== Выбранный фрагмент ==
※

Вот чего нужно опасаться в духовной организации. Гуру - это не диктатура. И не демократия. Ни то и ни другое. Мы должны быть связаны друг с другом как ученики и гуру. Все. Шикша-гуру, дикша-гуру, вартма-прадаршака-гуру. Вайшнавы – они все гуру друг для друга. Вот какой способ управления духовного. Не демократия и не диктатура, а проповедь наша. Вот таким образом дается возможность взращивать духовных учителей в нашей организации.
Могу я назначить кого-то на роль духовного учителя при помощи каких-то политических манипуляций? Проплатить его должность хорошенько, прорекламировать, заинтересовать других, какую-то компанию провести. Баллотироваться на роль гуру. Выборы. Выбрать того или другого.
Могу ли я его свергнуть потом, если он не выполнил мои желания? Обещал, но не выполнил.
*Прабху из Кременчуга*: Конечно (_хохот в зале)_.

※

== Блок данных ==
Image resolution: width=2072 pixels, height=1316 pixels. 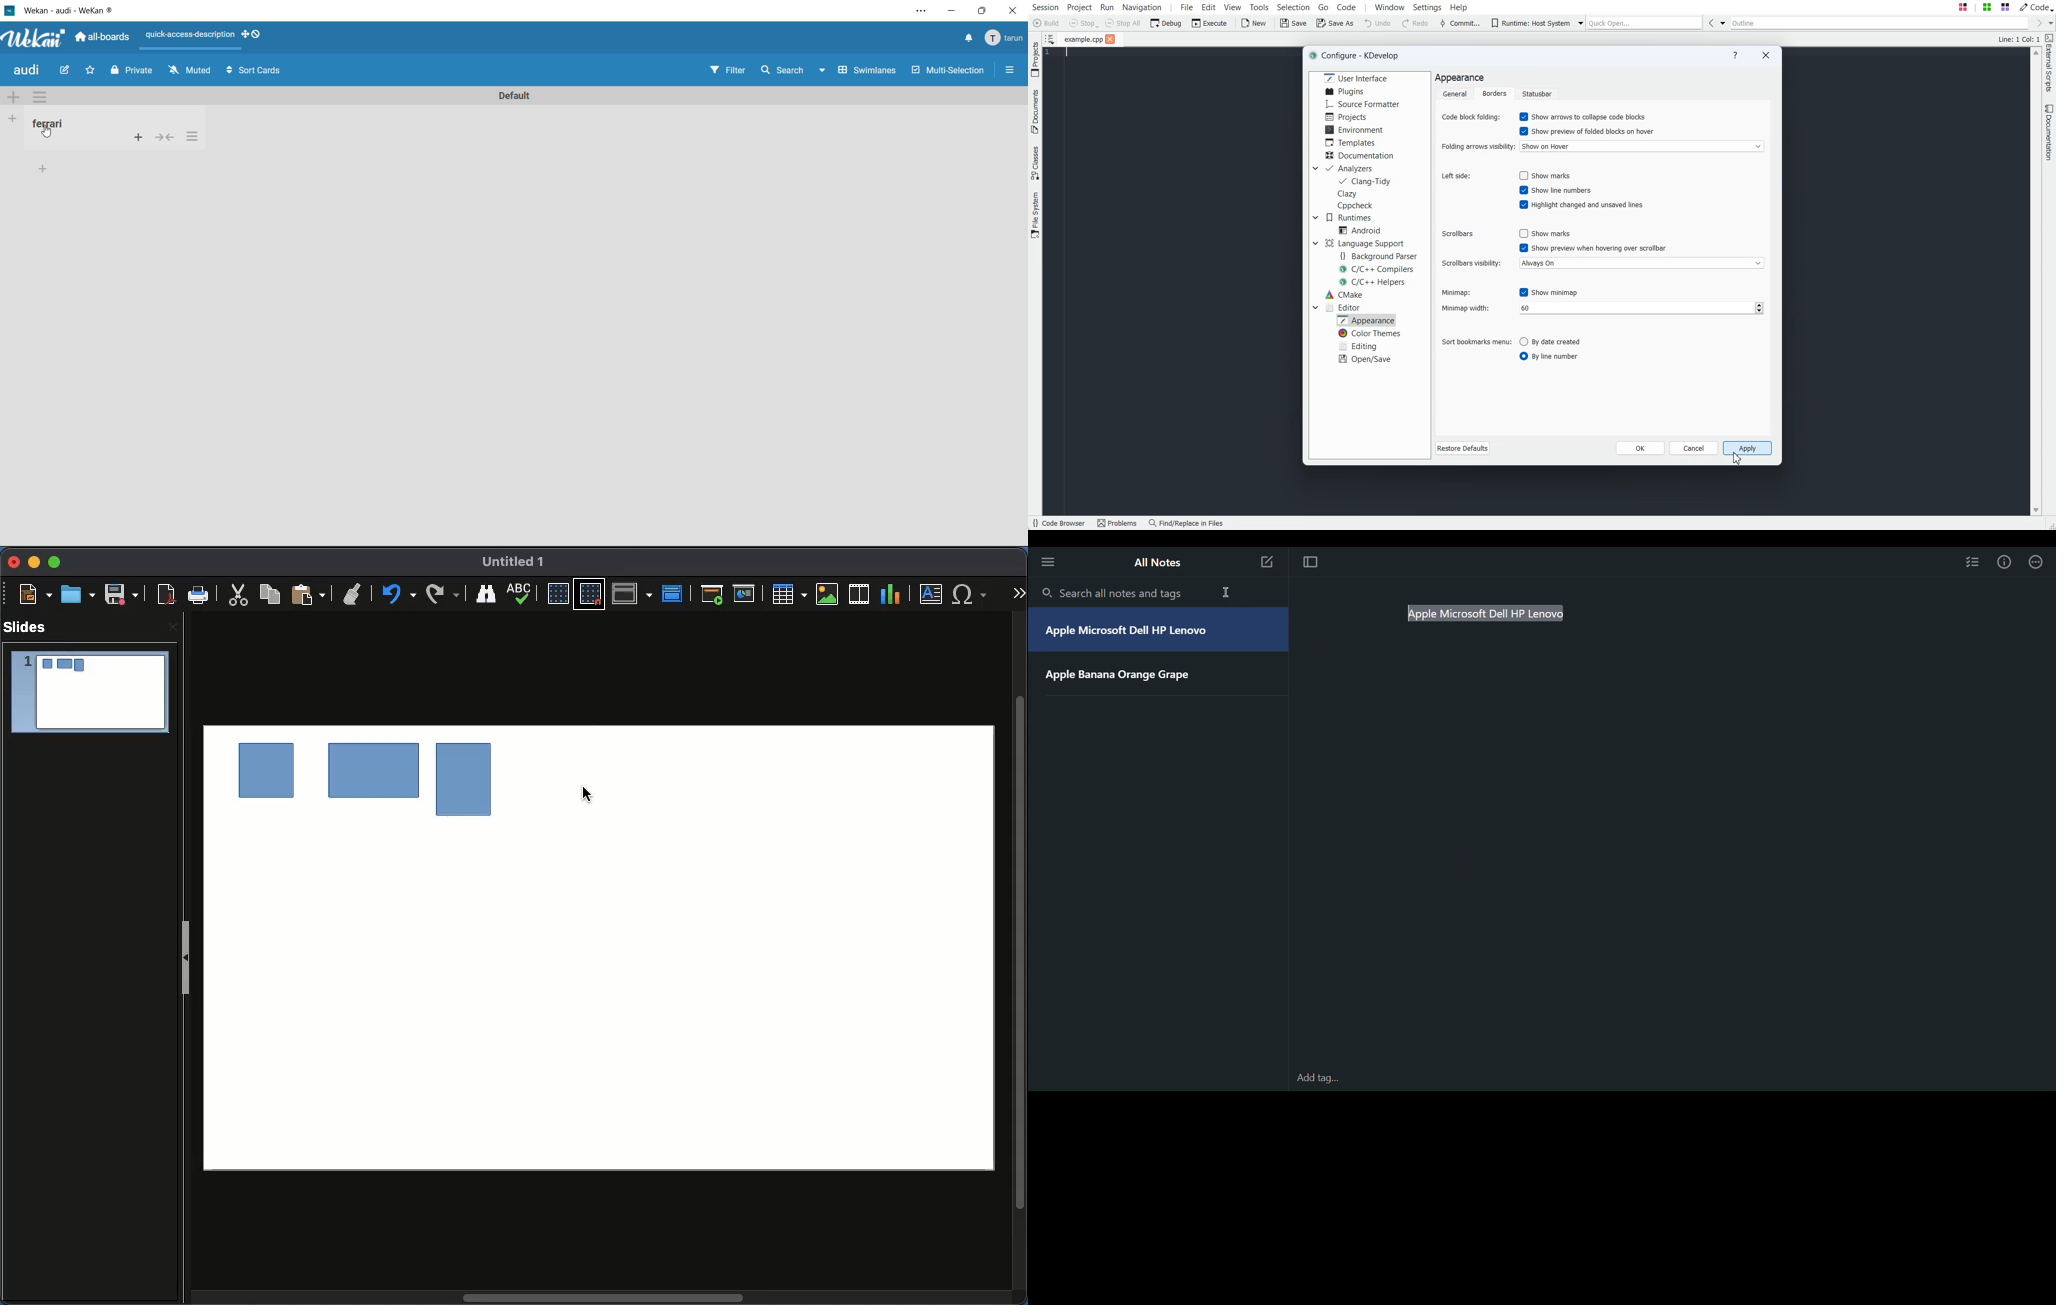 I want to click on app logo Wekan, so click(x=34, y=39).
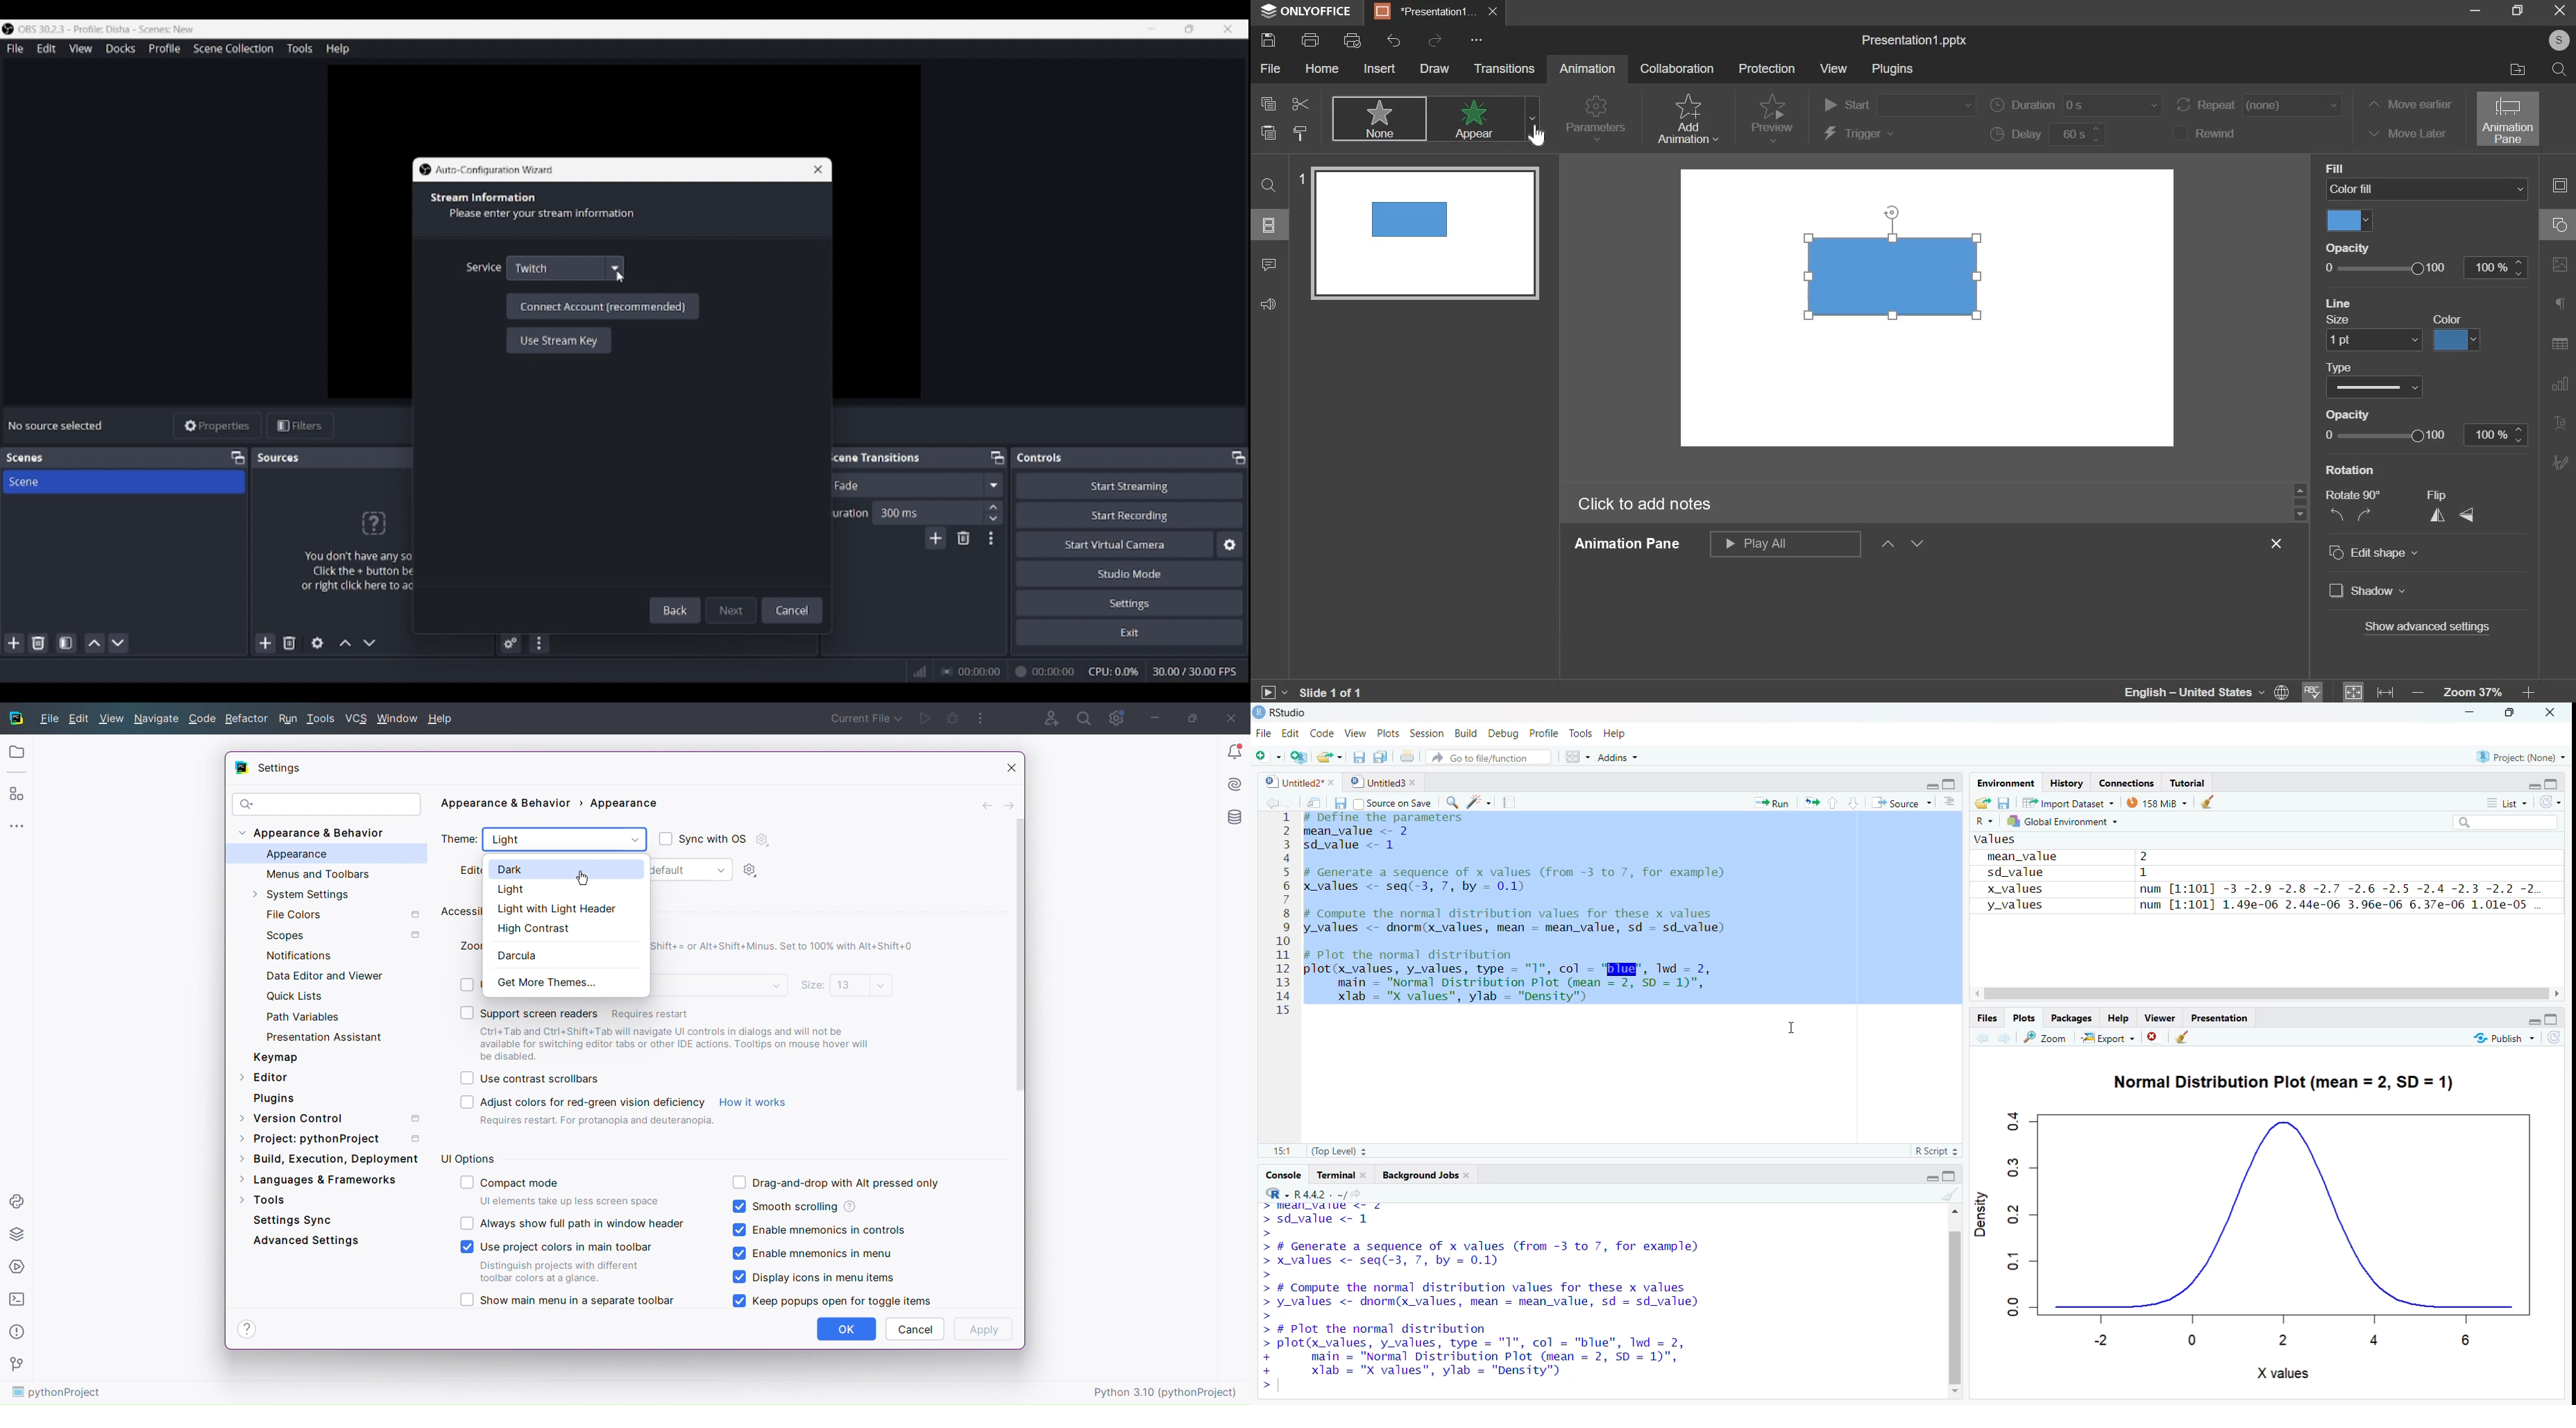 The image size is (2576, 1428). What do you see at coordinates (2559, 381) in the screenshot?
I see `Slide Transition` at bounding box center [2559, 381].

※

== Задание и требования ==
Воспроизведите без изменений отрезок выбранного фрагмента от слов «Могу я назначить» до слов «но не выполнил.» включительно. Листинг для выполнения работы не понадобится.

== Выполненное задание ==
Могу я назначить кого-то на роль духовного учителя при помощи каких-то политических манипуляций? Проплатить его должность хорошенько, прорекламировать, заинтересовать других, какую-то компанию провести. Баллотироваться на роль гуру. Выборы. Выбрать того или другого.
Могу ли я его свергнуть потом, если он не выполнил мои желания? Обещал, но не выполнил.